Stated exercise: Count the lines in the entries below that contain the word "Expand". Give only the number.

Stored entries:

******************************

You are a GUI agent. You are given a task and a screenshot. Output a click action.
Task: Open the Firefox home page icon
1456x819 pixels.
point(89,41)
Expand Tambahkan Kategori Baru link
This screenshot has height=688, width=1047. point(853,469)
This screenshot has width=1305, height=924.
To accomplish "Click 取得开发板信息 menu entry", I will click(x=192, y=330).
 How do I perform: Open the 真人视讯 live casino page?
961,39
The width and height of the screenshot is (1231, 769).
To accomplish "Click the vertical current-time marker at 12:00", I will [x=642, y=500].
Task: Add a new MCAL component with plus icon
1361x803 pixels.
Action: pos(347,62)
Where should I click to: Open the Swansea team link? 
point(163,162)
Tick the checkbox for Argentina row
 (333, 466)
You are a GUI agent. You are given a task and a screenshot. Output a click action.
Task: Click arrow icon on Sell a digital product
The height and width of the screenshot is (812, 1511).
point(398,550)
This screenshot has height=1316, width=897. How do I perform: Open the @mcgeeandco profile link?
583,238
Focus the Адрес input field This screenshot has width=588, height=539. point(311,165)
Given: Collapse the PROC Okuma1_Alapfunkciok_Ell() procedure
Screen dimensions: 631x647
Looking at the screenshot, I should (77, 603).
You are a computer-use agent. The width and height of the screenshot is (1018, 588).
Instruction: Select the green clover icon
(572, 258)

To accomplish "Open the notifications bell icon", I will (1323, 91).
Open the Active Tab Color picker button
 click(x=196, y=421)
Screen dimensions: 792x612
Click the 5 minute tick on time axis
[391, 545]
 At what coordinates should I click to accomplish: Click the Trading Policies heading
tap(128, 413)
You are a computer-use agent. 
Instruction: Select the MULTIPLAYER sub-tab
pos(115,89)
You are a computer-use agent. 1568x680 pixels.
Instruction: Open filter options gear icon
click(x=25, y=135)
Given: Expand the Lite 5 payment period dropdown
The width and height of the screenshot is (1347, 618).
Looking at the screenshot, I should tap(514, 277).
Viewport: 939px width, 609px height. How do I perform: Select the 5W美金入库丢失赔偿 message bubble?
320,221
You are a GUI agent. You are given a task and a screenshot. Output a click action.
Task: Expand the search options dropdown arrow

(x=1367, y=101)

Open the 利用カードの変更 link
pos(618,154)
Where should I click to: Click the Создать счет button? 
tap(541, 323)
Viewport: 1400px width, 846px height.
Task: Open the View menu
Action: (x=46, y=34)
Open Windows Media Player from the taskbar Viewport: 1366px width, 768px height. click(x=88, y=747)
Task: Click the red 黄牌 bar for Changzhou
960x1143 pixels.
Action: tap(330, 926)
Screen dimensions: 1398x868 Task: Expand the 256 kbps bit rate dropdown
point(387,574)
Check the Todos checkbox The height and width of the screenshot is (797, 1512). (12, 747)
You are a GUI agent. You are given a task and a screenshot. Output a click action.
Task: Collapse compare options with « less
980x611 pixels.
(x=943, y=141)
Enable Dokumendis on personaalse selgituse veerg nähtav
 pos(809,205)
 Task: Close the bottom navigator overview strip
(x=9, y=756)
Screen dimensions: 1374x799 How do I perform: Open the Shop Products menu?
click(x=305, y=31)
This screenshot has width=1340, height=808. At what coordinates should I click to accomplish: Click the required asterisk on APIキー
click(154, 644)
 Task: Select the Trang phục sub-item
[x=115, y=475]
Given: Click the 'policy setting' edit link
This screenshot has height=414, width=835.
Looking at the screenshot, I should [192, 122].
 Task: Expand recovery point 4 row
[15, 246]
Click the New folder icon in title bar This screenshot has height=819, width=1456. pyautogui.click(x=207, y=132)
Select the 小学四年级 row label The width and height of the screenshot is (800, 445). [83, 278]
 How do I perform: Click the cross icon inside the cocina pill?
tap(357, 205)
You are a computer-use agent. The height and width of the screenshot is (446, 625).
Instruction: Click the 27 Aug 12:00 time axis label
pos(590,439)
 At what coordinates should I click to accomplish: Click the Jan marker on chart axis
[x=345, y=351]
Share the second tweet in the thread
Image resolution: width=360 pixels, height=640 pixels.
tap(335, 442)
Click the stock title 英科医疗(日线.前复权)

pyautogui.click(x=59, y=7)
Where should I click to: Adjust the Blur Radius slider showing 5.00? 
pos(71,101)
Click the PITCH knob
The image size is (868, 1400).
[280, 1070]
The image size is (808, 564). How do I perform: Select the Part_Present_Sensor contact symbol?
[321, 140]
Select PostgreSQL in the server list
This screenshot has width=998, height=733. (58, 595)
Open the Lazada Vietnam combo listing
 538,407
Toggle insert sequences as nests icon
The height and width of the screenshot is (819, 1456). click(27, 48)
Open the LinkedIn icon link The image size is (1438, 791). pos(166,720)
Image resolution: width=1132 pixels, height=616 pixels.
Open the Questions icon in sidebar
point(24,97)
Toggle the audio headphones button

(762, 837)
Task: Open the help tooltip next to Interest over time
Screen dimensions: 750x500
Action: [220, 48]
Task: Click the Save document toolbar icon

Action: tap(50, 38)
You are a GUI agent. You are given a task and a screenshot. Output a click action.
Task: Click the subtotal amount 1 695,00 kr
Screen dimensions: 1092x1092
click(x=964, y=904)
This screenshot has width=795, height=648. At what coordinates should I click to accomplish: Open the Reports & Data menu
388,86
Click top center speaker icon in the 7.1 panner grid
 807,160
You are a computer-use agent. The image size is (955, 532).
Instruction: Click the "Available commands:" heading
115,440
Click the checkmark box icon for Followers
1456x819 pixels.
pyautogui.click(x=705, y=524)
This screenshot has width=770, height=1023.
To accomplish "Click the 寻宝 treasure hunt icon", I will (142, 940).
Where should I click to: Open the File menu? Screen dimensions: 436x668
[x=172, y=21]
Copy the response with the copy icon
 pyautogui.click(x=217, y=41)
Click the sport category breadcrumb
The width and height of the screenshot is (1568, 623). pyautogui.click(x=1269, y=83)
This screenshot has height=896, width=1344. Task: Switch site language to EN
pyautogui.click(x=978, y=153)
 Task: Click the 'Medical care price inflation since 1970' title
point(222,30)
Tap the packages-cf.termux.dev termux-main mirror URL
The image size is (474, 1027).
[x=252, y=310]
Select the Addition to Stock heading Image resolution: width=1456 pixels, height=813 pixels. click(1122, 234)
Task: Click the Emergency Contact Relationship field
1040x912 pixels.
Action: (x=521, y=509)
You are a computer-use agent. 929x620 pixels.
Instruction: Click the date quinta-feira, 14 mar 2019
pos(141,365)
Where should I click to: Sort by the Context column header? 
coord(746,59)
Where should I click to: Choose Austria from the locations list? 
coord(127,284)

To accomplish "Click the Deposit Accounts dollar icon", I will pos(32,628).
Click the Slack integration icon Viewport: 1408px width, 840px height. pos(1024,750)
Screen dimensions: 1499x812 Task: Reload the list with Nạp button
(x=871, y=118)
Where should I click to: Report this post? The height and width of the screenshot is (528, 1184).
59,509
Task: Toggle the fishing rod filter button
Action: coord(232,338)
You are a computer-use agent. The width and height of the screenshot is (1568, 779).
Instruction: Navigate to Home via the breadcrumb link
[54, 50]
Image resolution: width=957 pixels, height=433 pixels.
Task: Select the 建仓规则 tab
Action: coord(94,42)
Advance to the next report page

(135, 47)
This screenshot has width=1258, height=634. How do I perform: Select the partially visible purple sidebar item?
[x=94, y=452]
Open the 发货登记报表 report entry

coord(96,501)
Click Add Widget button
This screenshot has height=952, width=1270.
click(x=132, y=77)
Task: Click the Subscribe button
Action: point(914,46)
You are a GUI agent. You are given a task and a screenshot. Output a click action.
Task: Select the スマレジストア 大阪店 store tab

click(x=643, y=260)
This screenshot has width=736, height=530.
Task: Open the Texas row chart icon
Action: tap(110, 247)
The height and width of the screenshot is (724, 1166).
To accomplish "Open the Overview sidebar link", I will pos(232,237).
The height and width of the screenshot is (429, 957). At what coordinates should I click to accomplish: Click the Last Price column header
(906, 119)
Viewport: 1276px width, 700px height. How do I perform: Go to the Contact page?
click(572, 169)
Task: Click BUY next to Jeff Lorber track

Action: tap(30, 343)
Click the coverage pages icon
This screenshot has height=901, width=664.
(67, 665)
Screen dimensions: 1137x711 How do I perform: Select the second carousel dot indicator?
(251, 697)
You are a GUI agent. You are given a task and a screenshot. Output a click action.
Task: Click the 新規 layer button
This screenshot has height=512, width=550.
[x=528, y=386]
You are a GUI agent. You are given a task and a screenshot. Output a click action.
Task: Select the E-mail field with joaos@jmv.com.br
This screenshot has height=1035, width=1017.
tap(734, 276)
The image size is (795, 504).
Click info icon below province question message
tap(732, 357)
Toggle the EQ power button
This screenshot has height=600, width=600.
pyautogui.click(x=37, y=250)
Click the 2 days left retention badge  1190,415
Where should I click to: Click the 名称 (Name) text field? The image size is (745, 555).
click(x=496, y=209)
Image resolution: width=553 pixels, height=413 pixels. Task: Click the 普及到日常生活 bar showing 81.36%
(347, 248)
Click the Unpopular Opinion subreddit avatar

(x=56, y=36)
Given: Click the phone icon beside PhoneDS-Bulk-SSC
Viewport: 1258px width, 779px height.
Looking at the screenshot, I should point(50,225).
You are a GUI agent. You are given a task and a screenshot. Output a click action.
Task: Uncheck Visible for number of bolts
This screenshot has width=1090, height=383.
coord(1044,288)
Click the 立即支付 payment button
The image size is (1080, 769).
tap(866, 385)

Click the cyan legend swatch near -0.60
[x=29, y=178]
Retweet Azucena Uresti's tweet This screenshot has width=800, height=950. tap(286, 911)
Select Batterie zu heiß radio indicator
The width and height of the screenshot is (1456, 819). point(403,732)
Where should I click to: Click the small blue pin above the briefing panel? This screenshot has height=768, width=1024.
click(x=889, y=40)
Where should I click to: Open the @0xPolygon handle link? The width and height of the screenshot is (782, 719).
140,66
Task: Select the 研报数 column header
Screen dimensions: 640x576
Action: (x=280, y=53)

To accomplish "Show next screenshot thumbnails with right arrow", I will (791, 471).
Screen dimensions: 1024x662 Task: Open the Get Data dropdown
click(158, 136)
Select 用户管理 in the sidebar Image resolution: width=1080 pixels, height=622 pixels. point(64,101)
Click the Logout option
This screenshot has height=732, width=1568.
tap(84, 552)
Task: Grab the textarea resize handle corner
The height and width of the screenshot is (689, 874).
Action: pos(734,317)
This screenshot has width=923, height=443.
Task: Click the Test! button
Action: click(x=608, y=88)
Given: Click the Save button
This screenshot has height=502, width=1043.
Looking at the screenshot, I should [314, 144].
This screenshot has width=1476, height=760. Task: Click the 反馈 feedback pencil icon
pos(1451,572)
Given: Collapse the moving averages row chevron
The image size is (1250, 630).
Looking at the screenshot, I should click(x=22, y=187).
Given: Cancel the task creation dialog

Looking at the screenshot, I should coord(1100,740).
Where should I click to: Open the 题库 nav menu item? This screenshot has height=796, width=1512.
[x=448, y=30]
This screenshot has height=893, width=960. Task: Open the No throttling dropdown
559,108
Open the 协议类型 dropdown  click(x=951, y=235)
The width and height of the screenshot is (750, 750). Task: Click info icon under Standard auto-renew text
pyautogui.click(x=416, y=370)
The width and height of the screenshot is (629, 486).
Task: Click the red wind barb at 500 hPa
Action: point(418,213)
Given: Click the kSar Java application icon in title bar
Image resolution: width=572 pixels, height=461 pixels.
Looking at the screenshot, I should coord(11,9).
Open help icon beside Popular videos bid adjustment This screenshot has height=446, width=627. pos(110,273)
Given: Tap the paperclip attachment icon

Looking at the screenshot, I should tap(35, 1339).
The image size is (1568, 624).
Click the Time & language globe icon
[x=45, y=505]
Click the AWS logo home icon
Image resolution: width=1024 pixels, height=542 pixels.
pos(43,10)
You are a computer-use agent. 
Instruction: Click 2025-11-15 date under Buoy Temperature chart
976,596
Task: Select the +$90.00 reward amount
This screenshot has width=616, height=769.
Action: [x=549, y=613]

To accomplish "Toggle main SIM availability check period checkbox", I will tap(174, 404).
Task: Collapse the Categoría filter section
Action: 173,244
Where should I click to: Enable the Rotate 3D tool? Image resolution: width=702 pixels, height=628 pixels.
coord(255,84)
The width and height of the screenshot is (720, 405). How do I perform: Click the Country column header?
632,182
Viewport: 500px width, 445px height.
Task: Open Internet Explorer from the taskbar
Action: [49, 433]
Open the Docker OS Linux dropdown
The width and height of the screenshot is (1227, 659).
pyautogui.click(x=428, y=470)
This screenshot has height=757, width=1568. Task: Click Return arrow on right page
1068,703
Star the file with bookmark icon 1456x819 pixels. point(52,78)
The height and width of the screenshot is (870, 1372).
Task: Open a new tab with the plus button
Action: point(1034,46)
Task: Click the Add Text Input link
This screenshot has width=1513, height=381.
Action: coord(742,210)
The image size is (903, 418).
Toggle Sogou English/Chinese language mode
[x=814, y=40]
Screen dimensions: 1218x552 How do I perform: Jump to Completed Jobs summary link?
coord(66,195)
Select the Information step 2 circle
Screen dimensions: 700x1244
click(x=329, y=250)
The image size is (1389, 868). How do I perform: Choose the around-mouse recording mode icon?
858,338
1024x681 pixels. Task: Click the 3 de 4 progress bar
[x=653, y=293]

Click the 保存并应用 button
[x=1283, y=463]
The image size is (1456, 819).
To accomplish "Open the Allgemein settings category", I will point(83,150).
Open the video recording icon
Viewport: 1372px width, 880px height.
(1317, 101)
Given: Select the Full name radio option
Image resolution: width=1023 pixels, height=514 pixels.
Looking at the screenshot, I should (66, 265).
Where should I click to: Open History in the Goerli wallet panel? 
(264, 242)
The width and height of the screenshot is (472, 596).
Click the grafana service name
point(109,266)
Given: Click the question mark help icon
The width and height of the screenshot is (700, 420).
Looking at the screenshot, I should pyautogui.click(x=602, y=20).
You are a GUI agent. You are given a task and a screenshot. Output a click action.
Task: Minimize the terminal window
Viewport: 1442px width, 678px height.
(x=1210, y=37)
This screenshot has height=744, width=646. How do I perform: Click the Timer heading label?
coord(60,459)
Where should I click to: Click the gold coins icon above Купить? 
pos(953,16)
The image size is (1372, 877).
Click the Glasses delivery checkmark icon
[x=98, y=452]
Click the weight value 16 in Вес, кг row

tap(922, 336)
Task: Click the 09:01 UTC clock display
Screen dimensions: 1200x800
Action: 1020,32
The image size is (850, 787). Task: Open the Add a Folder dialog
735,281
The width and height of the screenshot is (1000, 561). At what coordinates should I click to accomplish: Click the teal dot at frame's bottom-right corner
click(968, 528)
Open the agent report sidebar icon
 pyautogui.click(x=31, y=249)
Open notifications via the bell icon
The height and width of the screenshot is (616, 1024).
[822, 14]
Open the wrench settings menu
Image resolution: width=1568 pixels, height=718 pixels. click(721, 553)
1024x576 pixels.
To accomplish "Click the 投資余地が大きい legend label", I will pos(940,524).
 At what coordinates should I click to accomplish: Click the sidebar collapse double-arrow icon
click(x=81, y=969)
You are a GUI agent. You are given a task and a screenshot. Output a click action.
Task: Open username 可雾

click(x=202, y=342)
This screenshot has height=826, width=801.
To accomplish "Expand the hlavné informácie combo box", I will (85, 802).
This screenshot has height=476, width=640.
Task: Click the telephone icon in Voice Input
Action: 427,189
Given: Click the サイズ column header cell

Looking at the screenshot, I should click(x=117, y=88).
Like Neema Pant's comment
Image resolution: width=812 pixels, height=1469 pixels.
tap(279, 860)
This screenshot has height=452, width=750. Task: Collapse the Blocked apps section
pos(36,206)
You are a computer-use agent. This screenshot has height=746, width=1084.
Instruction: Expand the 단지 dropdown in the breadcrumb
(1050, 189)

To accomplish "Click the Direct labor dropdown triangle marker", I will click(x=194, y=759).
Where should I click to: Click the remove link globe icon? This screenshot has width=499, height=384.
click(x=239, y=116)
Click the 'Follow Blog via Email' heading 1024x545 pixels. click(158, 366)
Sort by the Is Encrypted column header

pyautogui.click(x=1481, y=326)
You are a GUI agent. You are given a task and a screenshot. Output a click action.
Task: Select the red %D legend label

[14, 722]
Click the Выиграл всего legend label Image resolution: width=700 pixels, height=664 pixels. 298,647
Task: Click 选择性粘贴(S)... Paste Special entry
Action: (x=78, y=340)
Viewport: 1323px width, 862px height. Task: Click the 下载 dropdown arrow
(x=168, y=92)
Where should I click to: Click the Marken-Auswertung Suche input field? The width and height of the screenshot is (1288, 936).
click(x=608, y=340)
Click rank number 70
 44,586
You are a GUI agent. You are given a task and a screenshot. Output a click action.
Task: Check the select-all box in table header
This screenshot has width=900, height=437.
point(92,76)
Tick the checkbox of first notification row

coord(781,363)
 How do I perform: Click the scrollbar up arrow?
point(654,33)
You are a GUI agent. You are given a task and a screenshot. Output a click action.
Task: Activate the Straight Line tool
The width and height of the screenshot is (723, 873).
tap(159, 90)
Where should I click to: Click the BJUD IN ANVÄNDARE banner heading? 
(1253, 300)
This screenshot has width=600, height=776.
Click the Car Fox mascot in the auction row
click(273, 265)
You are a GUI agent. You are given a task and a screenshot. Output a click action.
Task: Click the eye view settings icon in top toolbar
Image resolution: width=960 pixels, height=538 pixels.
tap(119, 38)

******************************

Exercise solution: 7